Desempenho exportador das carnes na primeira semana de dezembro
A primeira semana de dezembro (1 a 5, quatro dias úteis) não foi muito promissora para as exportações de carnes, pois apenas a carne suína registrou – pela média diária dos embarques efetuados – aumento (de 17,5%) em relação a dezembro de 2019.Ou seja: os embarques médios diários da carne de frango recuaram mais de 10%, enquanto a queda da carne bovina ficou próxima dos 23%.
Como dezembro corrente tem um dia útil a mais que o mesmo mês de 2019, esses índices acabam ligeiramente minimizados nas projeções para a totalidade do período. Assim, a tendência inicial da carne de frango é sofrer um recuo anual de 6%, seu volume aproximando-se das 343 mil toneladas.

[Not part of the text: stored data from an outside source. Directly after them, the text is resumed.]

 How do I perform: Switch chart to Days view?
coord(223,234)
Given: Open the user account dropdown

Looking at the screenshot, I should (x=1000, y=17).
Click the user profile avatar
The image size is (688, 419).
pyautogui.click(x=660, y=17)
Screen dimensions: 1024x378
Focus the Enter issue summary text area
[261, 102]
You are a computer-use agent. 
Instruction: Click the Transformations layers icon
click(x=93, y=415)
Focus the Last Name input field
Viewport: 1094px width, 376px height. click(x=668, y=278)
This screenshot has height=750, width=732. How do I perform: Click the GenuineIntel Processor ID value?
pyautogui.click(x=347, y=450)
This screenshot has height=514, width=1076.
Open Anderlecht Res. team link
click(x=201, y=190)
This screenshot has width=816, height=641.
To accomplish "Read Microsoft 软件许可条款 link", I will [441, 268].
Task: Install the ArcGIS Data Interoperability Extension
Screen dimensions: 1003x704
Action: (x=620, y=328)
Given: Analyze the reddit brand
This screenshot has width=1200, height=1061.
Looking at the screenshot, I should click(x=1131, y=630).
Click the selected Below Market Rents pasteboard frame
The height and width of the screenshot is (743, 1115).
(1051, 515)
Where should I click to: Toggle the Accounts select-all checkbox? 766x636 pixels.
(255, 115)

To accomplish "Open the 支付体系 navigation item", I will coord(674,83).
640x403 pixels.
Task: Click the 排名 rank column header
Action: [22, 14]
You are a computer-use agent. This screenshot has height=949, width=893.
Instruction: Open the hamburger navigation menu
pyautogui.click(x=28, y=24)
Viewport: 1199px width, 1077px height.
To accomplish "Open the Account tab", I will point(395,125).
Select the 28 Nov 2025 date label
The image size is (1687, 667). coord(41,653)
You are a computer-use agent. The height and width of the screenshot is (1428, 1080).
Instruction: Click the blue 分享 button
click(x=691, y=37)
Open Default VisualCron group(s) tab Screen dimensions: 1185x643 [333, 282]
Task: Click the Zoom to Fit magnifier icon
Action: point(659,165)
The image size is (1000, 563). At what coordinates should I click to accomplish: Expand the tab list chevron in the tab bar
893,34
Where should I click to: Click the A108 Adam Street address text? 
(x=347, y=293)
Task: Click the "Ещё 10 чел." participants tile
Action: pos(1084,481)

E como o volume de carne bovina tende a uma redução mensal próxima de 20% - o que pode redundar em embarques ao redor de 120 mil toneladas – o único aumento de volume fica reservado para a carne suína, capaz de ultrapassar as 80 mil toneladas e aumentar 23% em relação a novembro de 2019.
Porém, no que tange ao preço médio, as três carnes enfrentam redução: de 11,38% a de frango; de 11,58% a bovina; e de 6,35% a suína. Com isso, a tendência para o mês é de queda na receita cambial das carnes bovina e de frango (de, respectivamente, 28,37% e 16,88%), enquanto o aumento de receita da carne suína não deve ir muito além dos 15%.
No entanto, tudo somado (embora se trate apenas de uma tendência inicial), a receita das carnes em dezembro pode ficar cerca de 20% menor que a de um ano atrás.